Instructor: Don Edberg, Professor of Aerospace Engineering at Cal Poly Pomona & Adjunct Lecturer, Astronautical Engineering, University of Southern California (USC), Former Boeing Technical Fellow
ü From 14 October – 20 November 2024 (6 Weeks, 12 Lectures, 36 Hours)
ü Every Monday and Wednesday at 12–3 p.m. ET USA (all sessions will be recorded and available for replay; course notes will be available for in-browser viewing on Aerospace Research Central)
ü This comprehensive course focuses on the application of numerous engineering disciplines to the design and analysis of spacecraft
ü Course includes many illustrative application examples of existing or heritage hardware and optional practice exercises to enhance the learning experience
ü All students will receive an AIAA Certificate of Completion at the end of the course
OVERVIEW
This 36-hour course presents an extensive and coherent treatment of the fundamental principles involved with the interdisciplinary design of spacecraft. It is arguably THE most comprehensive short course on spacecraft design available.
After an introduction, we will first cover the process involved with the ascent of a spacecraft into orbit. We provide a listing of worldwide launch sites and a discussion of the space industry.
Subsequent lectures include a detailed history of spacecraft along with current and future LVs and upcoming space missions. Then, we look at the two environments that determine many spacecraft design features: the pre-launch and launch environment, and the space environment. Pre-launch and launch environments include transportation, ascent trajectories and launch profile loads, and design drivers. Space environment includes gravitational perturbations (regression of nodes, periapsis advance), three-body motion & Lagrange points, space radiation and radiation belts.
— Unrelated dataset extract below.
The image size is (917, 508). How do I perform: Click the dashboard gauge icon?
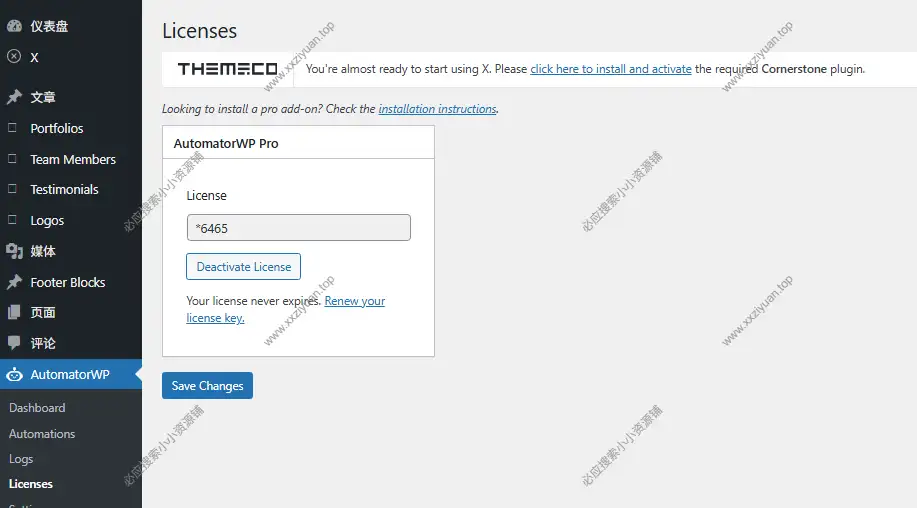tap(14, 26)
This is followed by a discussion of space environment effects, such as drag in low-earth orbit, gravity gradient, magnetic fields, solar radiation pressure, single-event upsets (SEUs), static discharge, atomic oxygen, orbital debris, outgassing, and internal mechanical disturbances.
Next, we provide a detailed introduction to spacecraft orbits and trajectories, including Kepler’s laws, conservation of energy and angular momentum, conic sections and classical orbital elements, and discuss “special” orbits such as transfer orbits, geostationary, Molniya, and sun-synchronous. Orbit details such as plane changes, transfers, the method of patched conics, and gravity-assist maneuvers are provided.
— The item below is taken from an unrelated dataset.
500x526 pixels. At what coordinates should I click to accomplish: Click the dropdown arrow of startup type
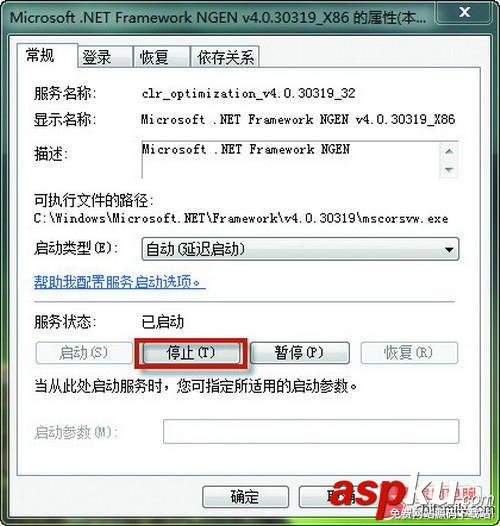449,250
Orbital information is concluded with mention of orbital rendezvous and phasing. Low-thrust orbit raising and decay leading to atmosphere entry are discussed, as are aerobraking & aerocapture, deceleration, heating, and shape effects.
Next, it’s time to talk about the design cycle. We discuss mission design and payload development, including the design-development-flight operations cycle. Payload types, including direct- and remote-sensing, are introduced, followed by a selection of payloads and some practical considerations. The elements of the spacecraft bus are listed along with major spacecraft design drivers: mass, power, and volume. We discuss initial mass & power estimation and allocation to subsystems including recommended margins, and the launch vehicle interface.
The next lectures delve into the details of the bus subsystems including structures and mechanisms, propulsion, attitude sensing and control, navigation and orbit determination, thermal control, and the environmental control and life support system (ECLSS) for a crewed spacecraft. We discuss power generation, distribution, and storage with solar arrays, batteries, radioisotope thermal generators (RTGs), and system sizing procedures. Two sections on long-distance tele-communications and command and data handling round out the bus subsystem exposé. These include the link equation and link budget calculation, frequencies used, antennas and ranging, the Deep Space Network (DSN), types of spacecraft data, encoding & telemetry, computers & data storage, and software development.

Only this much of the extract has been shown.